Je vais utiliser un vieux cliché : les œuvres d’un écrivain sont comme ses enfants, on ne peut pas en privilégier un seul. Si je devais en choisir une en particulier, ce serait la nouvelle « La ballade de la photographie ». Tout d’abord, parce qu’elle a un rythme de « ballade », ce qui n’est pas le cas des autres textes. Ensuite, je m’identifie d’une certaine manière au personnage timide, mélange d’un garçon de 6 ans et d’un homme de 61 ans. C’est une histoire que j’ai pris beaucoup de plaisir à écrire. Bien sûr, je suis présent dans tous mes textes et personnages, mais en même temps, je ne suis aucun d’entre eux, je n’ai pas vécu ces histoires, et les nouvelles ne sont absolument pas autobiographiques ou « écrites par moi-même ». Ce sont de pures fictions. Ce qui ne veut pas dire que les traits, les manières, les contextes ou la façon d’être représentent directement ou indirectement l’auteur.
Comment pensez-vous que la littérature peut influencer la façon dont les gens perçoivent et gèrent les incertitudes de la vie et de l’avenir ?
La littérature, c’est la vie. À travers la littérature, le lecteur voyage, vit des expériences, s’émeut, éprouve de la colère, de l’étrangeté, rit, pleure. La bonne littérature est celle qui dérange, met mal à l’aise, conduit à la réflexion. Et qui stimule l’imagination du lecteur. Je n’aime pas trop les textes tout faits avec une fin fermée et moralisatrice. J’aime la littérature qui laisse tout ouvert au jugement et à la
conclusion du lecteur. Le lecteur devient le « propriétaire » de l’œuvre. Il n’est jamais le sujet passif de la relation. Cela lui permet de réfléchir et de mûrir le texte – et de faire face aux incertitudes et aux tensions de la vie. Je considère la littérature contemporaine comme un lieu de tension et de non- conformité sociale. Un lieu de doute, de perplexité et d’enchantement. Francisco Bosco dit que l’écrivain n’écrit sur personne. Il dit : « Personne » est l’impersonnalité que l’on atteint lorsque le sens de la réalité est éclairé. On écrit pour tout le monde et pour personne : quand on a saisi l’impersonnalité de la vie, tout le monde peut le lire, parce qu’il s’agit de la vie de tout le monde ; tout le monde est le même que personne en particulier ». C’est cela la littérature.

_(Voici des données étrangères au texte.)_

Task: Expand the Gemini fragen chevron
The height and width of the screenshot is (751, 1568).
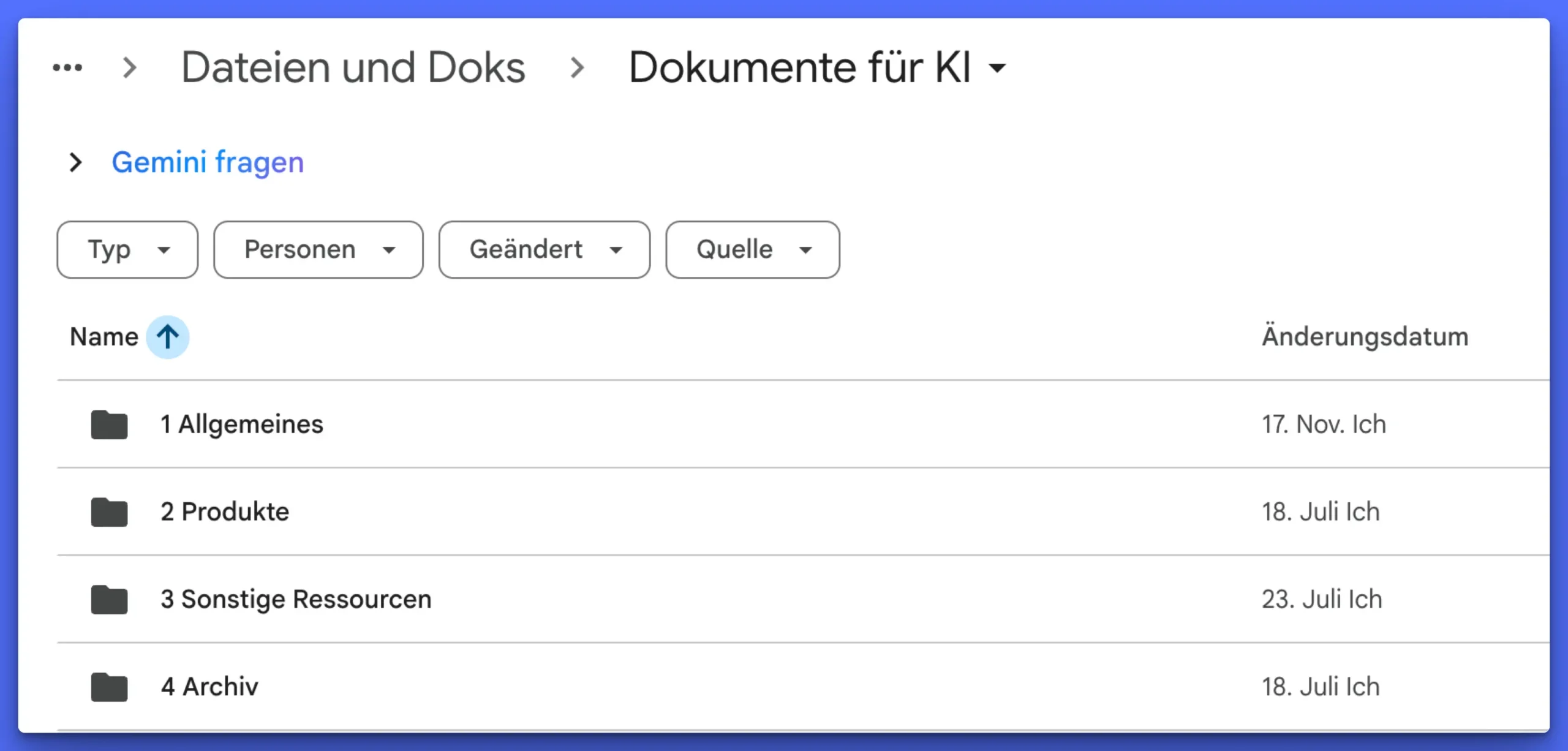Action: click(75, 162)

Le titre « L’avenir vous attend » a une connotation intrigante. Qu’espérez-vous que les lecteurs retiendront de la lecture de votre livre et de leur réflexion sur l’avenir ?
Le titre est aussi une ironie. Quel avenir, n’est-ce pas ? C’est la question sans réponse. Demain, les projets et les attentes, la mort ? J’espère que le lecteur a d’abord pris plaisir à le lire. J’espère qu’il vous procurera de bons moments de détente et que vous prendrez plaisir à lire. Les écrivains aiment être lus, et ils veulent que leurs histoires atteignent plus que la certitude ou la conviction. À ce stade, mon « intention » à l’égard de mes histoires et de mes personnages passe au second plan. Ce qui compte maintenant, c’est l’accueil du lecteur. Je ne peux qu’espérer que mes écrits suscitent chez eux la perplexité, l’enchantement ou le doute. Ou une incertitude sur l’avenir et le présent, et parfois même sur le passé. Si je parviens à provoquer ces sensations ou certaines d’entre elles chez un seul lecteur, ou chez quelques lecteurs, mon objectif aura été atteint.